(Saved entries)
===============

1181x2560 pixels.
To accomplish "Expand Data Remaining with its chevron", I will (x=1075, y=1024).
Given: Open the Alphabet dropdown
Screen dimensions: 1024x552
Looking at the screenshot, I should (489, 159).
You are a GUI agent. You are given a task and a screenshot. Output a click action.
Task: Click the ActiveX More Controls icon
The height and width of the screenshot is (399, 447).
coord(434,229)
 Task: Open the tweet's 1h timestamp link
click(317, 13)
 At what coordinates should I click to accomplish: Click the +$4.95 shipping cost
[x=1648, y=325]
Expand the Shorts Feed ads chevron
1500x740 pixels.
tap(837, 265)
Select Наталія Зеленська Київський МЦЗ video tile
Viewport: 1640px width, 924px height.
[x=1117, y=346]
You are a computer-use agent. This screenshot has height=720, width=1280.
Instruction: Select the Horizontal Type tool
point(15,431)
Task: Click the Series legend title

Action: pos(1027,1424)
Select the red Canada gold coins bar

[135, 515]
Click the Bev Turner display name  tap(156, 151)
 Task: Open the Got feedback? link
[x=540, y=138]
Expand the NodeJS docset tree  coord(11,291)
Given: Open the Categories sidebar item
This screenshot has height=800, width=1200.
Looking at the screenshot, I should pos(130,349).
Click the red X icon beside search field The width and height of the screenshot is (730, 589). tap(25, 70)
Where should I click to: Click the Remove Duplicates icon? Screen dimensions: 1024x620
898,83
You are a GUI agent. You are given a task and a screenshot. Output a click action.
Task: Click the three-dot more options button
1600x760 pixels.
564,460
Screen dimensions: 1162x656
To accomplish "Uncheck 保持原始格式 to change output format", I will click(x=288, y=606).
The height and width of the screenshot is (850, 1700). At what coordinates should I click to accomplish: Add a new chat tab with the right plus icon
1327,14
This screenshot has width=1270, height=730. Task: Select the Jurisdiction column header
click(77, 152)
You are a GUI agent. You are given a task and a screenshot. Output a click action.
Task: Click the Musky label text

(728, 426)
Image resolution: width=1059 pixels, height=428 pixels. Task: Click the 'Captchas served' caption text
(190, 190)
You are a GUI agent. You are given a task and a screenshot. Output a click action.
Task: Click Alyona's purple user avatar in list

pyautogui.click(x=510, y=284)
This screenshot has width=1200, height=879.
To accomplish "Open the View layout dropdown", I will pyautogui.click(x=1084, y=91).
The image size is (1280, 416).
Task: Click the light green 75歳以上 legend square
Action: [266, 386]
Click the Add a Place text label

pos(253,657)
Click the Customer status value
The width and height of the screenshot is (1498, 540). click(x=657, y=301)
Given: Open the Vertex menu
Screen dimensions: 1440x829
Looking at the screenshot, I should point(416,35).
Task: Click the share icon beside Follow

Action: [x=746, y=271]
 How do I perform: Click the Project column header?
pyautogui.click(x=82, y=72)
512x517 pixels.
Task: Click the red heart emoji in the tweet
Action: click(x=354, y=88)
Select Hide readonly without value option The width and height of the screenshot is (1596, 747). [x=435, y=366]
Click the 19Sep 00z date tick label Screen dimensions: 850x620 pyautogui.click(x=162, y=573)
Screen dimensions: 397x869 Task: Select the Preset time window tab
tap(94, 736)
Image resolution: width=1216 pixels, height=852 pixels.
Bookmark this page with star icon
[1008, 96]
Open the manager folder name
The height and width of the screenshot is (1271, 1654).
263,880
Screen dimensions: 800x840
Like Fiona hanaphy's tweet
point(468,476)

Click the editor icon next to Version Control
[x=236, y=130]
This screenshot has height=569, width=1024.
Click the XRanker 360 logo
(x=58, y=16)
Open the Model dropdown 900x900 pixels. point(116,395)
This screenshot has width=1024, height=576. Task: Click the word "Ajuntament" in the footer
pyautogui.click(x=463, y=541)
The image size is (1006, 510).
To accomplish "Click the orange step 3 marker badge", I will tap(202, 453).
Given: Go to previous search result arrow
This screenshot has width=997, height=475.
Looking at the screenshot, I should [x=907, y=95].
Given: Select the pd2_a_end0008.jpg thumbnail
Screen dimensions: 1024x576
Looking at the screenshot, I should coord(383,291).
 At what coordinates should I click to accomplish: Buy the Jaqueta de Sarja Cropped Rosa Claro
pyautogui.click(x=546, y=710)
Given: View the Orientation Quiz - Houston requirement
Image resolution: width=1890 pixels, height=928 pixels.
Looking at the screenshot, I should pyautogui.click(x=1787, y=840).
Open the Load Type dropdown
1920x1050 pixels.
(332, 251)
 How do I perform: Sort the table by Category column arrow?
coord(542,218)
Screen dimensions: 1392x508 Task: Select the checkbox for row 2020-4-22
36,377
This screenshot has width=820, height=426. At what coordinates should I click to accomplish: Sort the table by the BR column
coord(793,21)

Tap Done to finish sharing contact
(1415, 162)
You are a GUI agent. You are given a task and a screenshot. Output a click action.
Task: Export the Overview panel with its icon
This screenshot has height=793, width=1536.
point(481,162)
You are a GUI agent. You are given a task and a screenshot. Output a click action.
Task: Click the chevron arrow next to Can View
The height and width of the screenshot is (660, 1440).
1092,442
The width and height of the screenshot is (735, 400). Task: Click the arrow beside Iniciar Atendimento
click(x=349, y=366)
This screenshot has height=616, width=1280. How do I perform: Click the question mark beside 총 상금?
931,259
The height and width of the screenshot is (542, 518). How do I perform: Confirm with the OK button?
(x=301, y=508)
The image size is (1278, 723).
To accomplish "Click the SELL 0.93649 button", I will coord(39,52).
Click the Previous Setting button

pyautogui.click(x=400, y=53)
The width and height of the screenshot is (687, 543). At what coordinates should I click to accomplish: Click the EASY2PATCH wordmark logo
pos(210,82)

===============

*Exercise requirements*: Find all lines in the records that hold the word "name". Copy them.

*Reply*:
Click the Bev Turner display name  tap(156, 151)
Open the manager folder name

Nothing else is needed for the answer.